The required commands for CSNBEPG.

This verb requires the commands, as shown in the following table, to be enabled in the active role based on the keyword specified for the PIN-calculation methods.

Required commands for the Encrypted PIN Generate verb

Rule-array keyword Offset Command
IBM-PIN X'00B0' Encrypted PIN Generate - 3624
GBP-PIN X'00B1' Encrypted PIN Generate - GBP
INBK-PIN X'00B2' Encrypted PIN Generate - Interbank

An enhanced PIN security mode is available for formatting an encrypted PIN block into IBM® 3624 format using the PADDIGIT PIN-extraction method. This mode limits checking of the PIN to decimal digits, and a minimum PIN length of 4 is enforced; no other PIN-block consistency checking will occur. To activate this mode, enable the Enhanced PIN Security command (offset X'0313') in the active role.

Whenever the ANSI X9.8 PIN - Use stored decimalization tables only command (offset X'0356') command is enabled in the active role, the Decimalization_table element of the data_array value must match one of the PIN decimalization tables that are in the active state on the coprocessor. Use of this command provides improved security and control for PIN decimalization tables. The INBK-PIN PIN-calculation method does not have a Decimalization_table element and is therefore not affected by this command.
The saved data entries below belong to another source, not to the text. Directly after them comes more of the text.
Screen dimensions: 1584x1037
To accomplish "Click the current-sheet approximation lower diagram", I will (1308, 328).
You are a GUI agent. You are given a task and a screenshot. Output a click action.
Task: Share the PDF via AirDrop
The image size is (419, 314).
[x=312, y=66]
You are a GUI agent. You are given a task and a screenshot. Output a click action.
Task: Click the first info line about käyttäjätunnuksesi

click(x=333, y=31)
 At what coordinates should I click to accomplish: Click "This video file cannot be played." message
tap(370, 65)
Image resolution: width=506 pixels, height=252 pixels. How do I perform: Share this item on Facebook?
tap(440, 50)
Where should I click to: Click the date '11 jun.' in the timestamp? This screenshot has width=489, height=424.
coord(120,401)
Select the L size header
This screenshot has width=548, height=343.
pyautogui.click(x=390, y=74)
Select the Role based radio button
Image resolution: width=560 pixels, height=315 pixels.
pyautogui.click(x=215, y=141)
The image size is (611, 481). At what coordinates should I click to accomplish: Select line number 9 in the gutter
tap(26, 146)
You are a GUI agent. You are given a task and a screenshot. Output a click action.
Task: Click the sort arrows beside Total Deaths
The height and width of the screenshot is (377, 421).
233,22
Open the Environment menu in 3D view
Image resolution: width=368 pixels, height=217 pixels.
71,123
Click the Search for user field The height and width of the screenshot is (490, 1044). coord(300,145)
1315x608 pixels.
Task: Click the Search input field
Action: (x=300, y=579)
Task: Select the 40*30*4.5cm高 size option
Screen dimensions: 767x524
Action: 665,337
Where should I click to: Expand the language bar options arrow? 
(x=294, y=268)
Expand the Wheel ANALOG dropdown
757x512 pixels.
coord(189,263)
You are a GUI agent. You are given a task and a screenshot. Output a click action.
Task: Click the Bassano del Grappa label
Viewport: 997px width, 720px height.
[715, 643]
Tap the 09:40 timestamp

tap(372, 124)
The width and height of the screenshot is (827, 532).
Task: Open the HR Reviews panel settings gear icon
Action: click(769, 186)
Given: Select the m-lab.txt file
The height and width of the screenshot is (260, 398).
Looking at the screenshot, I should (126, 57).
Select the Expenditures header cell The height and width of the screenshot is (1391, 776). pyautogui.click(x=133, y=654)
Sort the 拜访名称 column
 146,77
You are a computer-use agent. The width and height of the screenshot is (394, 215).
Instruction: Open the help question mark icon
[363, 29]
When the Disallow translation from DES wrapping to weaker DES wrapping access control point (X'01C7') is enabled in the domain role, this service fails if the outbound_PIN_encrypting_key_identifier is stronger than the PIN_generating_key_identifier.

When the Disallow PIN block format ISO-1 access control point (X'032F') is enabled in the domain role, the PIN block format in the PIN_profile parameter is not allowed to be ISO-1.